**SUPPLIED MATERIAL**.

▶

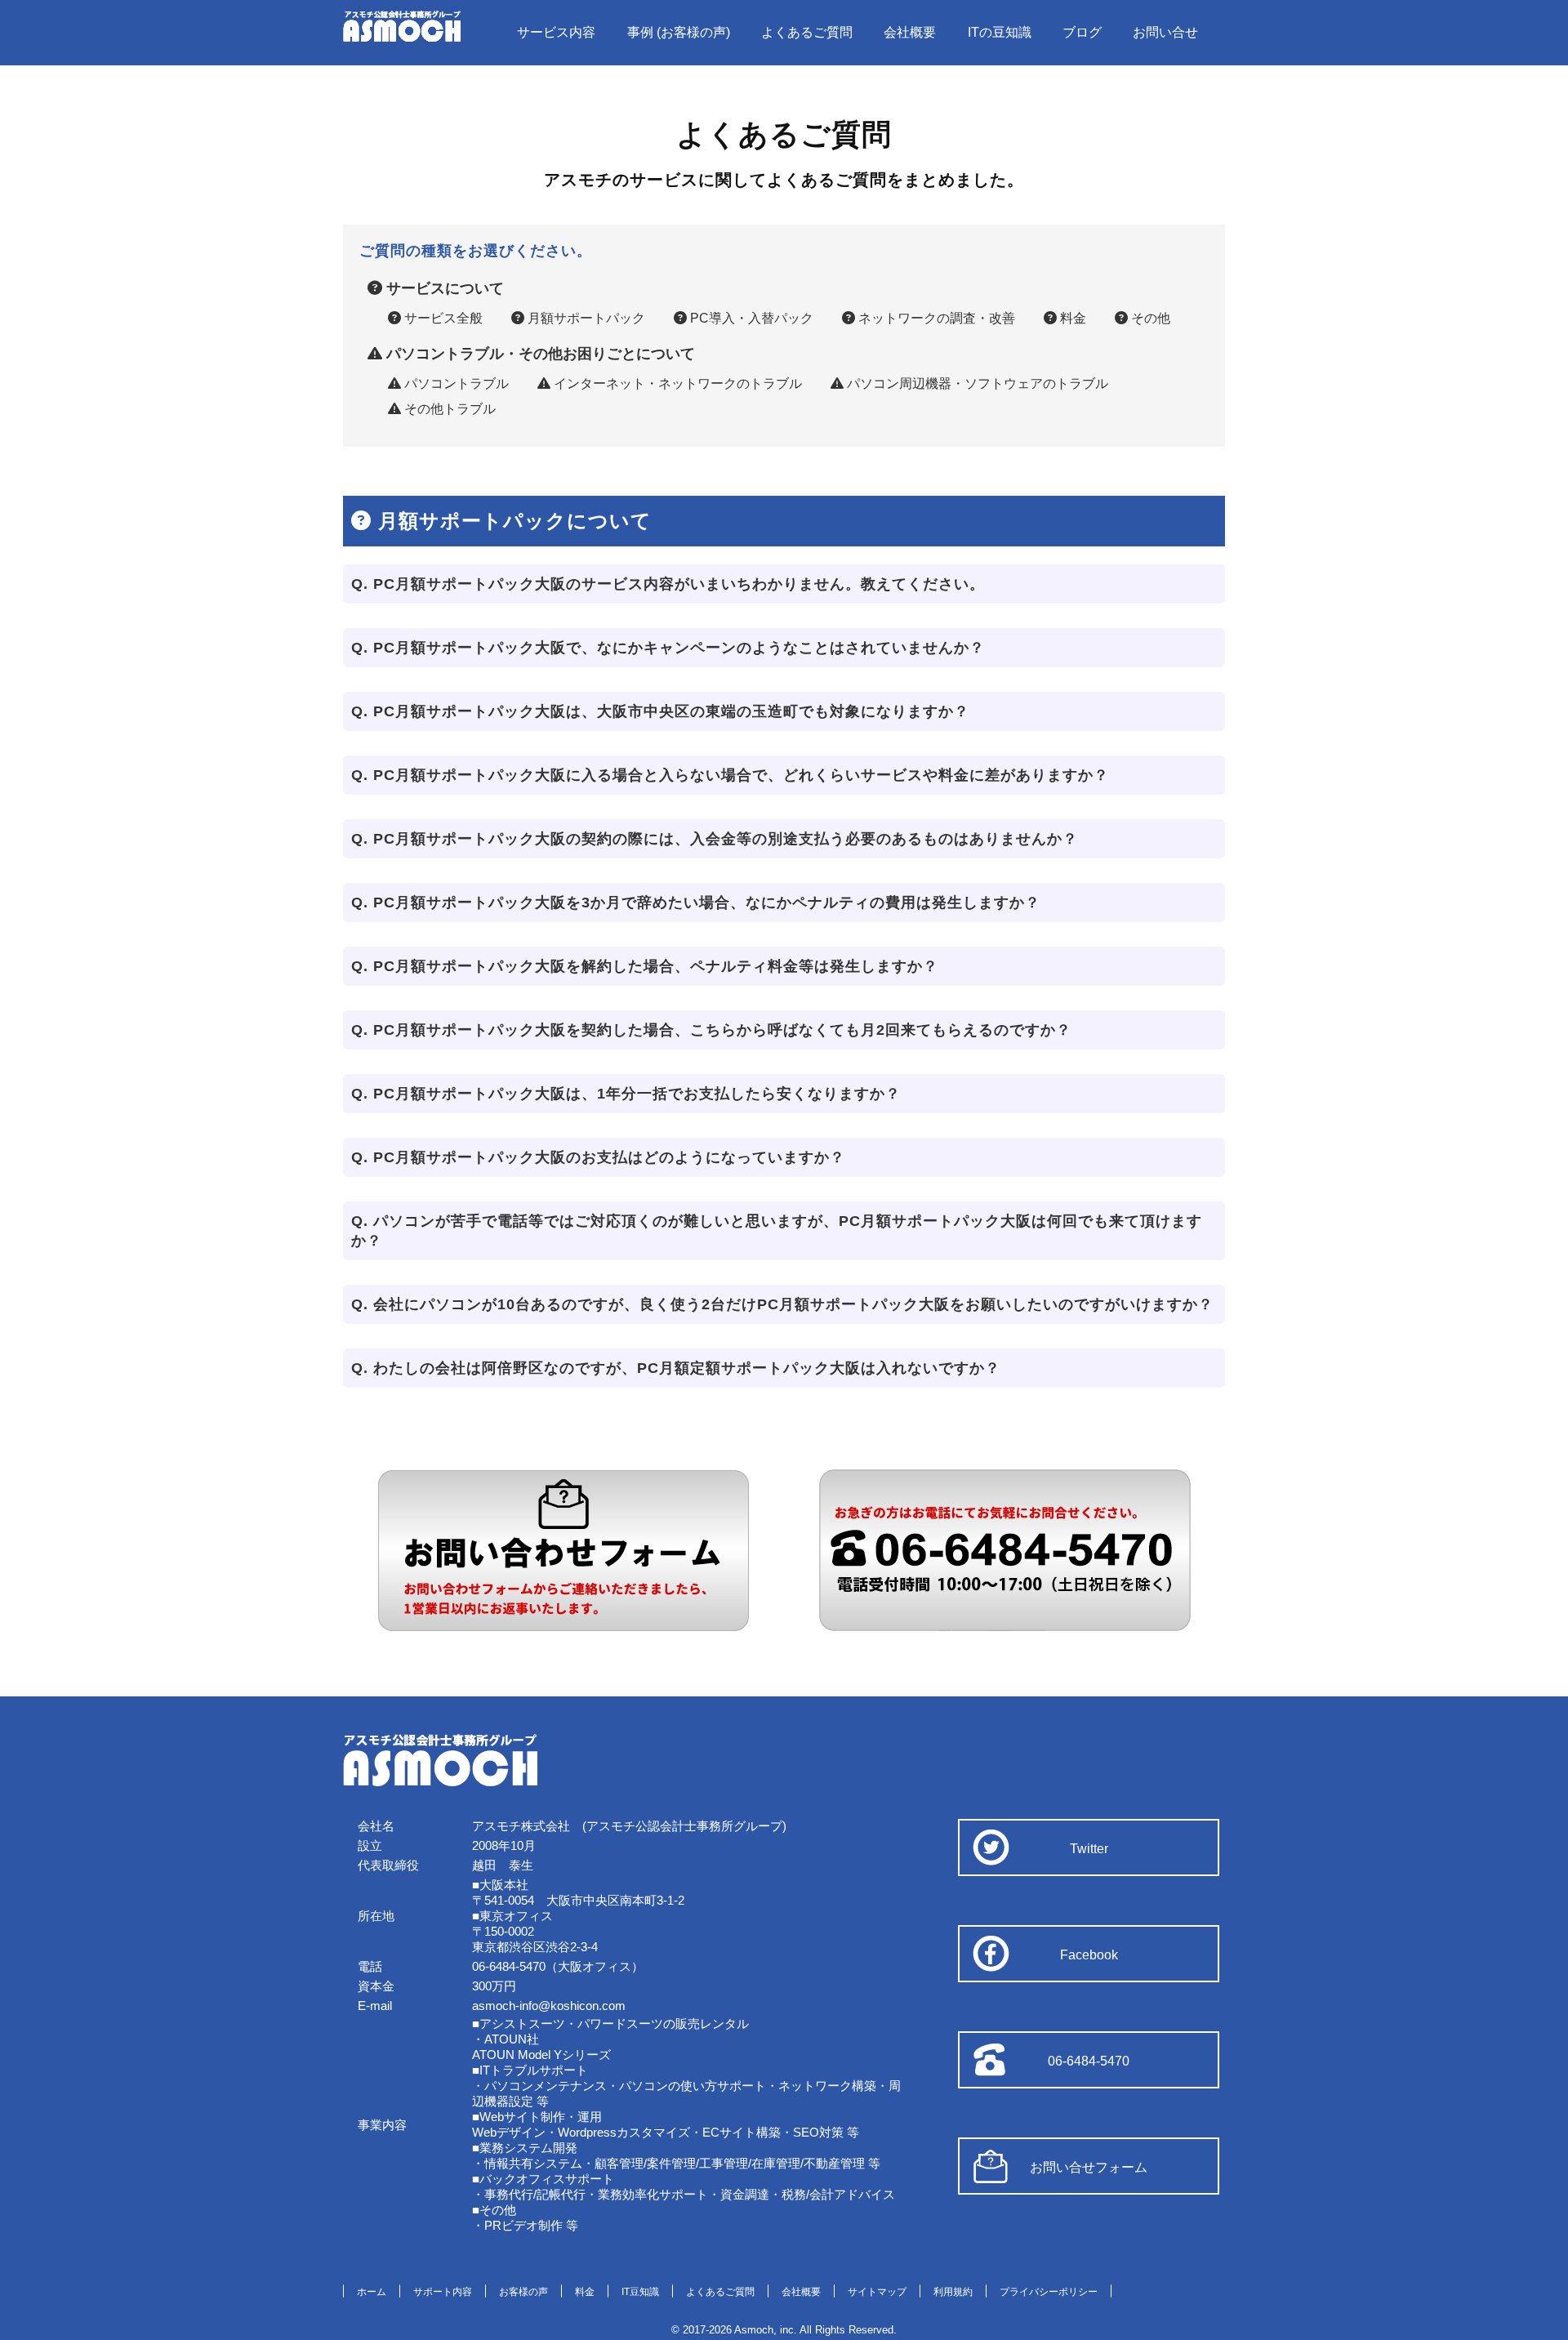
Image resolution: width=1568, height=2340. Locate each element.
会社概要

◀
▶

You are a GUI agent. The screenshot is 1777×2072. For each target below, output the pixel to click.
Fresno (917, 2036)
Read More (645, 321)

◀

**EXERCISE INSTRUCTIONS**. Would you print exactly, and only, the lines of the data above from the line with "You are a GUI" through the line with "Read More (645, 321)", inclusive?

**WRITTEN SOLUTION**.
You are a GUI agent. The screenshot is 1777×2072. For each target below, output the pixel to click.
Fresno (917, 2036)
Read More (645, 321)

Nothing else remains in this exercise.